SEVENTH FRAMEWORK PROGRAMME

EUROPEAN RESEARCH COUNCIL EXECUTIVE AGENCY

PROGRAMME “Ideas” – Call Identifier ERC-2013-AdG

GRANT AGREEMENT FOR: ADVANCED GRANT


Project Acronym: DIGMEDTEXT
Project Full Title: Online Humanities Scholarship: A Digital Medical Library based on Ancient Texts
Grant Agreement No: 339828
Duration: 36 months

Principal Investigator: Prof. Isabella ANDORLINI
Host Institution: UNIVERSITÀ DEGLI STUDI DI PARMA (Italy)


SUMMARY OF THE PROJECT

The project to digitise a large corpus of ancient medical papyri and related artifacts from Egypt aims at providing comprehensive digital editions of medical sources, including texts, translations, commentary, metadata and images of the papyri. The research questions underlying the present proposal are: A) the dramatic impact on the capabilities of the digital environment to handle the complexity of the literary texts preserved by papyri; B) the quality of the digital editions assured by the collaboration of an international community of experts and the publication of the primary data kept up-to-date; C) this pilot project will have a major impact on a wider range of text-editing disciplines beyond the papyrological field, for example also in epigraphy, archaeology, and in classics.
(1) Main objective. The goal is to make both texts and metadata accessible through a single interface and to publish online combining philological rigour with technological flexibility. The editions will include line-by-line commentary as well as expandable bibliography and evolving critical apparatus for all Greek texts. In order to optimise financial and scientific resources, the Digital Medical Library will gradually extend the existing Duke Data Bank by bringing documentary and literary papyri together into a common technological framework for the first time.
(2) Strategical vision.

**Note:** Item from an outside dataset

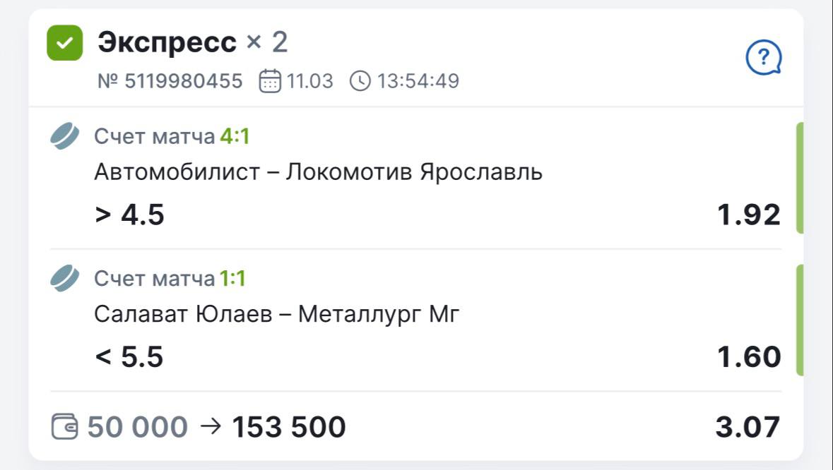Open the help chat bubble icon
The width and height of the screenshot is (833, 470).
(764, 57)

The core strategy of DIGMEDTEXT is the interaction of the worldwide community of cooperating and coopted participants who will both enter new literary and sub-literary texts of medical content, as well as thoroughly revise and improve existing editions. Openness and dynamism will characterise our searchable database: it will not be a mélange of fixed data, but rather a constantly changing set of fully open data sources monitored by the scholarly community and maintained by all coopted experts who care to participate. There is a serious risk that despite the considerable amount of texts entered and re-edited scientifically, still no coherent and/or synthetic picture of ancient medicine and its literature will emerge and that the links that will be established will prove incidental.
(3) Co-operation Towards Co-evolution. To enhance the educational and scientific value of the project, an integrated task force of young scholars and reputed team members in Europe (Parma, Heidelberg, London, Cambridge, Oslo) will interact with the team of the SoSOL workspace (the innovative software named Son of Suda Online and housed at NYU), to develop a core set of non-document-specific encoding and use-needs that will improve the current DDB markup and enhance its performance.
(4) Innovative lexicographical infrastructure. This initiative focuses on the specific subset of literary texts. Their exegesis, which reveals medical terminology unattested in other medical texts, will be intertwined with an interactive dictionary of scientific terminology attested in the medical papyri, with attention to Greek and Latin technical words surviving into modern scientific discourse. The dictionary (possibly with links to the Thesaursus Linguae Graecae) will be produced directly via the PN/SoSOL interface, for this enables lemmatised searching.
(5) Outcome and dissemination. The corpus of medical papyri itself needs no championing: the texts are a treasure trove of information about the development of ancient science, on its penetration into Egypt —and, by extension, into regions of a broader Mediterranean world, ultimately to be spread by the Romans to the entirety of Western Europe. The DIGMEDTEXT will become an invaluable research tool for the entire community of papyrologists, ancient historians, historians of science, philologists, and digital humanists. Circulation of researchers and availability of results will be provided by yearly training sessions. Recruitment and specialisation of junior researchers, circulation of senior researchers and joint interpretation of results will be secured by annual workshops which will result in joint publications, defined thematically. The PI will lay the foundation for producing the first monograph in English dedicated to an in-depth-discussion of the contribution of medical papyri and related artifacts to the knowledge of ancient medicine as theory and practice. A final Conference will centre on medical semantics (and, when applicable, pragmatics) as illuminated by the papyri. New intellectual relationships among disciples and their disciplines are expected to result.